Donald Trump speaks at a rally on Feb. 10, 2024, in Conway, South Carolina. (Getty Images)

The shadows began to lengthen in my long life just as the Trump incubus was starting to gnaw at the soul of the once proud GOP, a party that could rightly boast of such figures as Honest Abe, Teddy Roosevelt, Ike, Earl Warren, Sandra Day O’Connor, Barbara Bush, Liz Cheney, and the noble John McCain. That party has long been obliterated by the embrace of madness epitomized by Trump and made possible by his supporters, enablers, and appeasers. Trump makes the heinous Nixon look like Mother Theresa.

The confluence of my becoming aged and the incessant attacks on our democracy has caused me to relive the most important moments of my coming of age at Georgia Military Academy (now known as Woodward Academy), where our teachers, that noblest of words after mother and father, helped me across the ever-swaying bridge to adulthood.

We had just finished a long segment on the Second World War in our eighth-grade history class. I could grasp the historical accounts of critical moments in that terrible struggle but could not grasp how a country that could produce Anne Frank, Goethe, Bach, and Einstein could also produce Hitler. As a gangly cadet of 13, I had recurring nightmares about trains eagerly and ever so efficiently disgorging box cars full of emaciated Jews to the yawning ovens while the supposedly invincible Wehrmacht was being simultaneously crushed by Allied forces on two fronts.

One Saturday morning, woefully beset by my nightmares, I went to see our revered history master, Colonel John Moore, during the tutorial period. The colonel was one of our heroes, having been wounded in the Battle of the Bulge but somehow being blessed with the patience of Job. I falteringly tried to explain that I could not comprehend how a country could willingly fall victim to madness on such a scale. Colonel Moore, Pall Mall cigarette always lit, suggested that I read William L. Shirer’s The Rise and Fall of the Third Reich. I did as he suggested but was still plagued by not being able to understand how the embrace of utter madness could so totally triumph over honor, decency, and truth to empower such evil as that unleashed by Hitler and his ilk.
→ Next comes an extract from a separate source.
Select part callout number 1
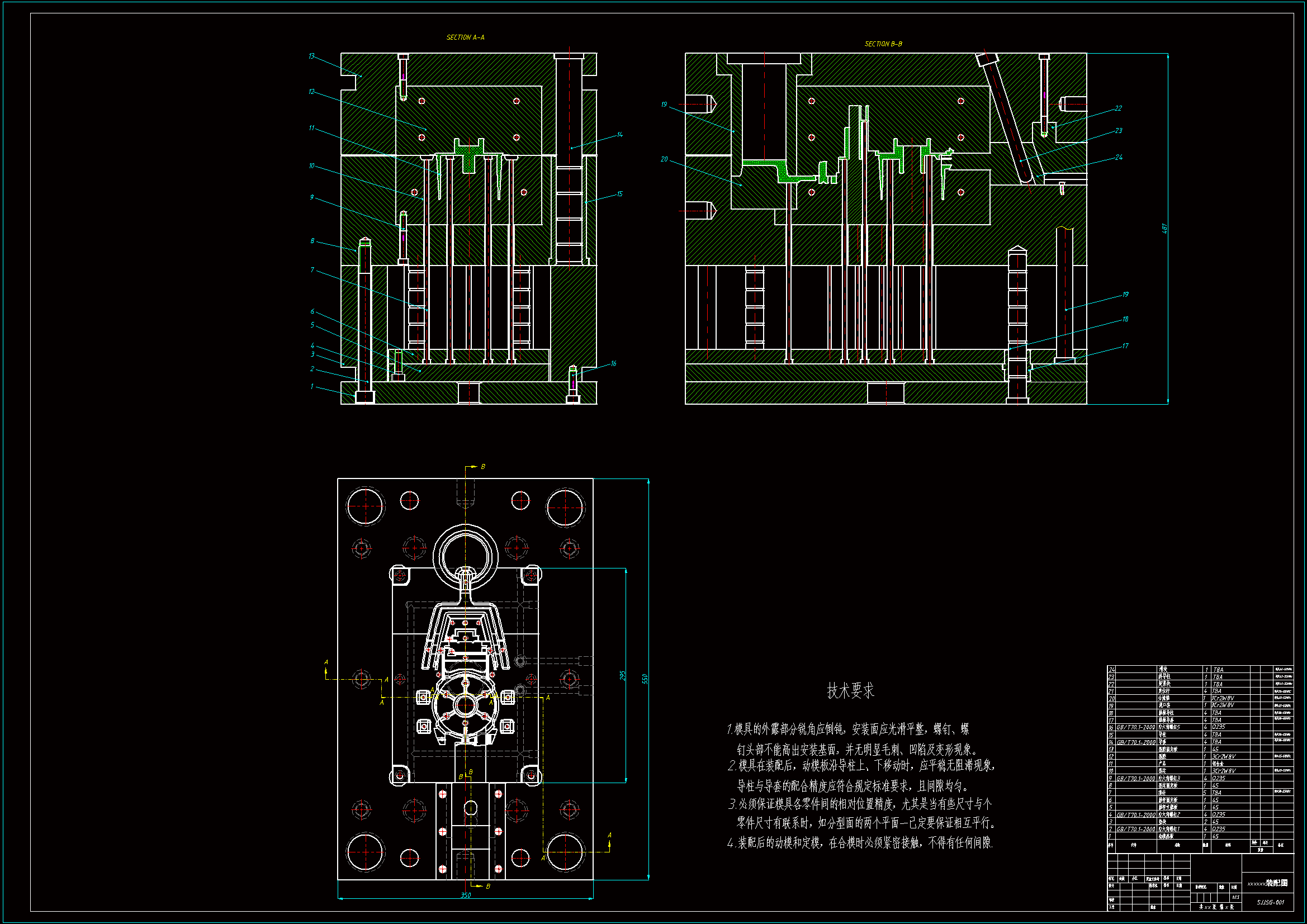1307x924 pixels. [x=312, y=387]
Back to the colonel I went, still wracked by my nightmares. He told me to try to read, despite my age, Dr. Hannah Arendt’s The Origins of Totalitarianism. Finally, I had some incomplete comprehension of how the human psyche could possibly ever be tempted to embrace such madness.

When I was studying for my doctorate at Columbia, I would often see Dr. Arendt, her ubiquitous cigarette hanging out of her mouth, hurrying to her office in Low Library. One of my greatest regrets is that, then sorely intimidated by her intellect, I never thanked her for having helped a very troubled 13-year-old boy try to grapple with such an incomprehensible horror as the German embrace of Hitler.
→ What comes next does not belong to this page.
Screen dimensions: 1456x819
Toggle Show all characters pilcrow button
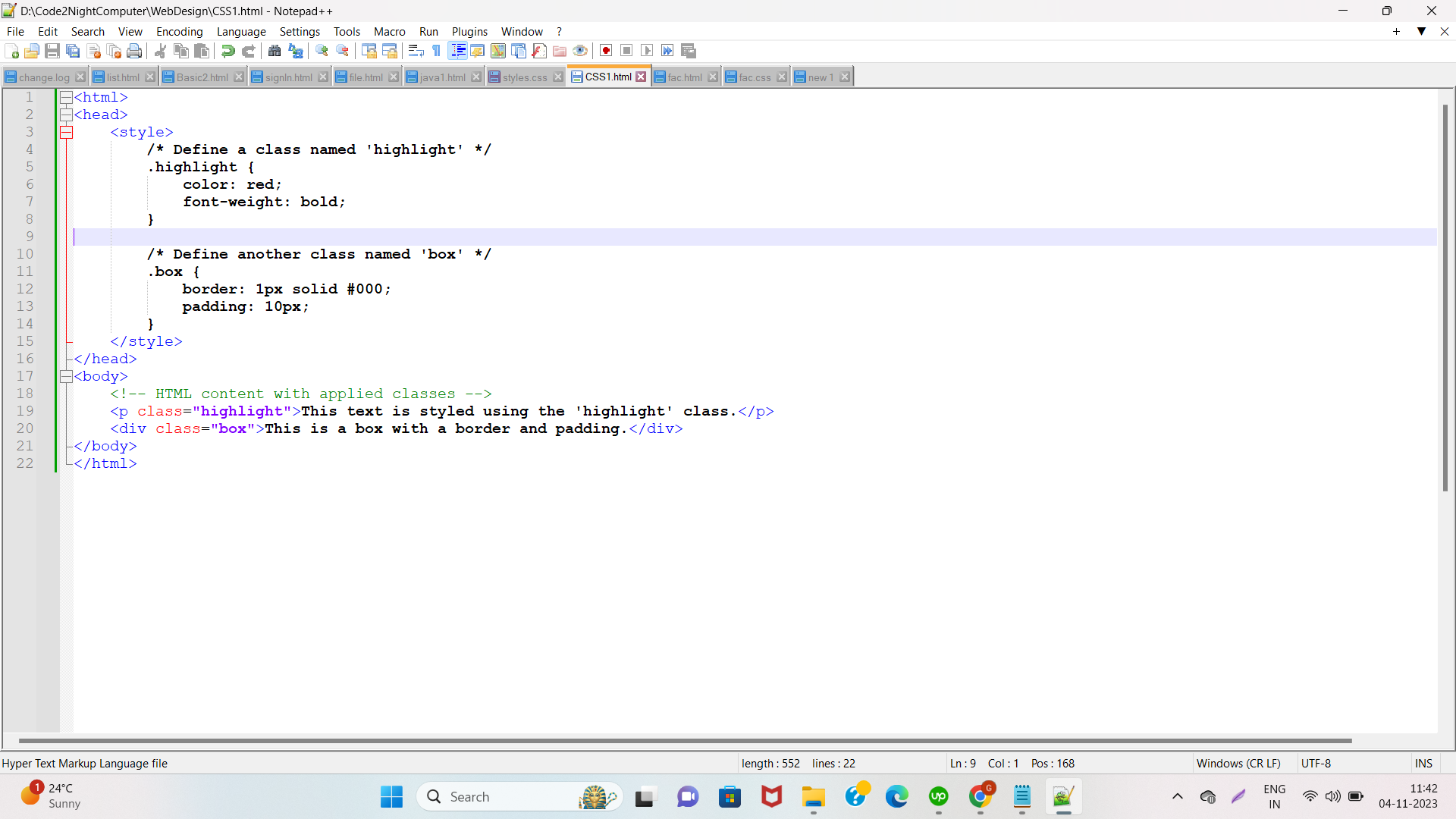click(437, 51)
Until the advent of the Trump incubus, I never once thought that such an embrace of madness could ever occur in our cherished country. My boyhood nightmares began recurring at my aged stage of life soon after Trump stalked into American history with his cleaver proudly held high. If I had the requisite funds, I would send every Republican in the United States a copy of Rachel Maddow’s recent Prequel: An American Fight Against Fascism and a copy of The Origins of Totalitarianism before it is literally too late.

History will, of course, eviscerate Trump as it has Hitler. I hope, however, to live long enough to see how his myriad supporters, enablers, and appeasers excuse their own personal, cowardly contributions to the infamous threat he now poses to our imperiled democracy.


James F. Jones, Jr., an American academic and educator, is president emeritus of Trinity College and Kalamazoo College and the former president of Sweet Briar College.